Analysis of UK Automatic Urban and Rural Network (AURN) monitoring data from 2016-2024 demonstrates a 25% reduction in annual average PM_2.5 concentrations, with a pronounced step-change across 2019 to 2020 that has been sustained through 2024. In 2024, 98.6% of monitoring sites achieved the UK's 2040 target of 10 μg/m³, compared to just 60.5% in 2019. Wind sector analysis demonstrates that the highest PM_2.5 concentrations and largest reductions are associated with easterly and south-easterly air masses originating from continental Europe, with median concentrations under easterly flow declining by approximately 5 μg/m³ between the 2016-2019 and 2020-2024 periods.

To quantify regional source contributions, we employed Simplified Quantitative Transport Bias Analysis (SQTBA) using HYSPLIT 72-hour back-trajectories generated every 3 hours at 11 urban and rural background sites across the UK. This approach accounts for meteorological transport and dispersion effects on observed concentrations. Results indicate that the highest PM_2.5 concentrations are associated with air masses from central and eastern Europe, particularly Germany, Belgium, Netherlands and Poland. Comparison between 2016-2019 and 2020-2024 periods reveals that the largest reductions in PM_2.5 are associated with these same European source regions, particularly during winter and spring when secondary inorganic aerosol formation is most efficient. European contributions to UK PM_2.5 declined from approximately 2 μg/m³ to 1 μg/m³ between the two periods, representing a 50% reduction in the transboundary component.

Measurements from UK rural monitoring networks (NAMN, AGANet) and high-temporal-resolution supersites demonstrate that ammonium nitrate concentrations have declined by 44-54% since 2016, closely tracking observed PM_2.5 reductions. Thermodynamic modeling using ISORROPIA-II at two contrasting UK sites highlights that ammonium-nitrate formation throughout the study period is “NOx limited”, meaning ammonium-nitrate concentrations are more sensitive to changes in NOx than ammonia. This regime means that NOx emission reductions associated with COVID-19 and vehicle fleet turnover will have had a pronounced effect on ammonium-nitrate in the UK and Europe.

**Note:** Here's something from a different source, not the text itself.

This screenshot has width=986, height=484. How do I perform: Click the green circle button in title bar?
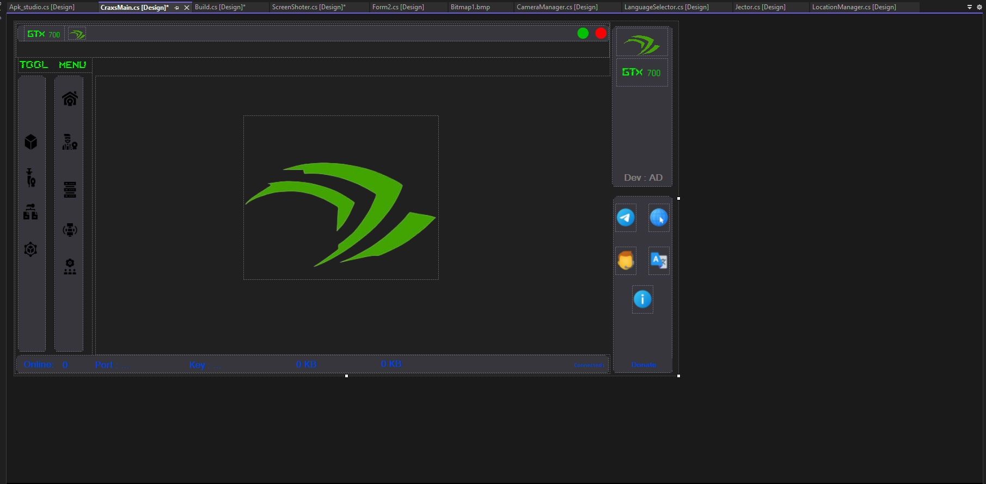click(x=583, y=34)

This work suggests that recent UK PM_2.5 improvements result from both domestic emission controls and reductions in transboundary sources from Europe. Due to ammonium-nitrates sensitivity to NOx over ammonia, NOx controls emerge as the primary driver of the recent PM_2.5 reductions observed in the UK. Overall, this highlights the benefits of NOx emissions reductions on human health.